Trimming changelog files

Large changelog files may become unwieldy over time. This guide offers best practices on how to address this common occurrence.

You add individual change sets to your changelog file to make changes to your database. Over time, those changes can build up to thousands of entries, many of which are now redundant or inefficient. For example, a table was created and then deleted, or a table was created and then columns were added individually instead of creating a table with all the columns.

Warning: Before continuing, verify whether simplification is necessary.

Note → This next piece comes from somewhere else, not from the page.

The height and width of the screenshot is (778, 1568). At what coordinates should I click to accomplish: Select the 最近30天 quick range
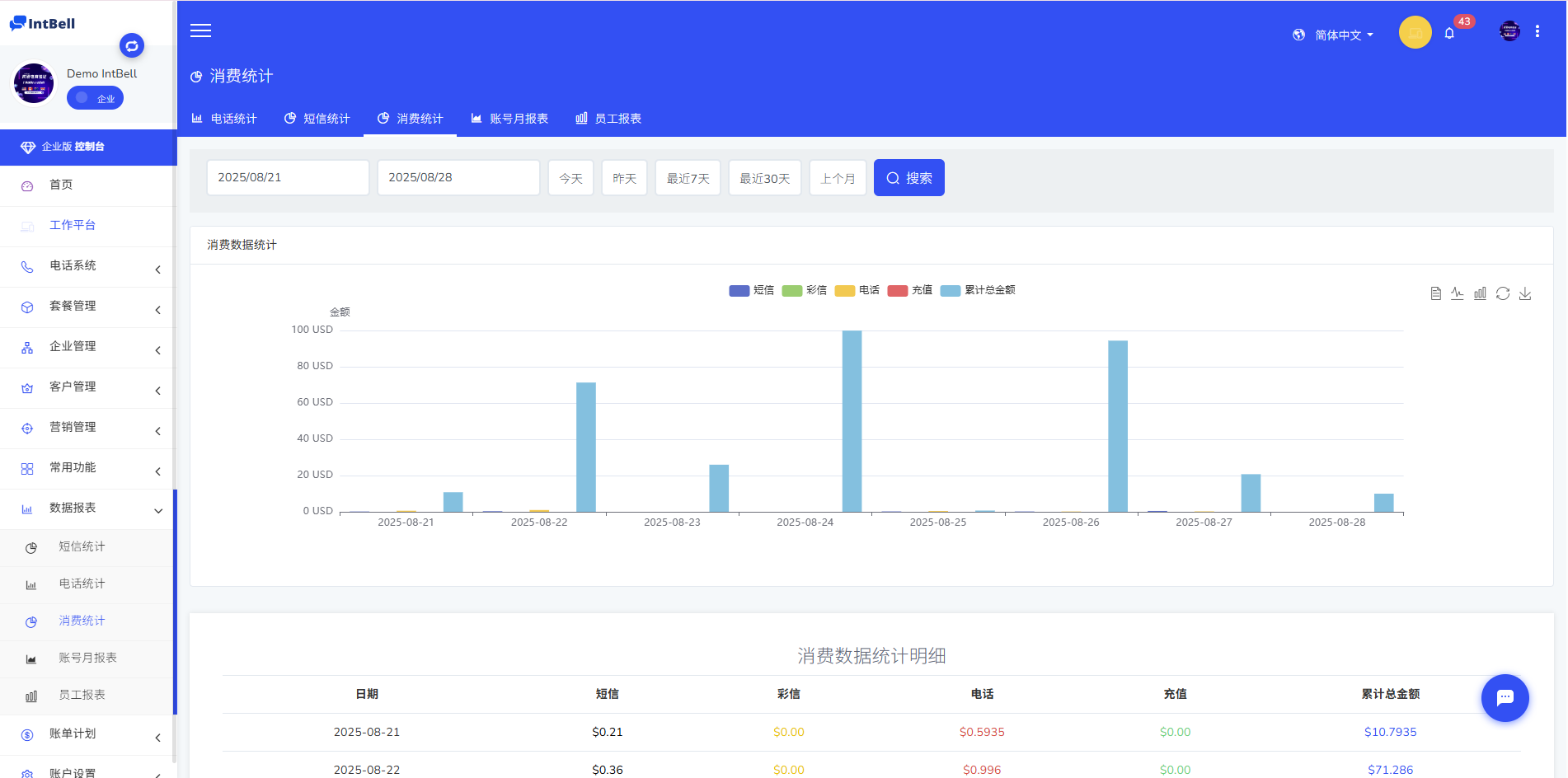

Your changelog was built, run, and tested over a long period of time. Manual edits to the changelog file risk database stability. Consider whether the performance or file size concerns you have outweigh the risk of altering a functional script.

Scenario 1: changelog file size

Often the changelog file is so large that it causes performance issues in your editor, or there are too many merge conflicts. The best way to handle this is to divide your changelog file into multiple files. Instead of having a single changelog.xml file with everything in it, create a main.changelog.xml file which uses the include tag to reference other changelog files.

<databaseChangeLog
    xmlns="http://www.liquibase.org/xml/ns/dbchangelog"
    xmlns:xsi="http://www.w3.org/2001/XMLSchema-instance"
    xmlns:ext="http://www.liquibase.org/xml/ns/dbchangelog-ext"
    xmlns:pro="http://www.liquibase.org/xml/ns/pro"
    xsi:schemaLocation="http://www.liquibase.org/xml/ns/dbchangelog
        http://www.liquibase.org/xml/ns/dbchangelog/dbchangelog-latest.xsd
        http://www.liquibase.org/xml/ns/dbchangelog-ext http://www.liquibase.org/xml/ns/dbchangelog/dbchangelog-ext.xsd
        http://www.liquibase.org/xml/ns/pro http://www.liquibase.org/xml/ns/pro/liquibase-pro-latest.xsd">
    <include  file="com/example/news/news.changelog.xml"/>  
    <include  file="com/example/directory/directory.changelog.xml"/>  
</databaseChangeLog>

When you run liquibase update against the main.changelog.xml file, changesets in com/example/news/news.changelog.xml will run and then the changesets in com/example/directory/directory.changelog.xml will run. You can break up changesets by feature, release, or other ways.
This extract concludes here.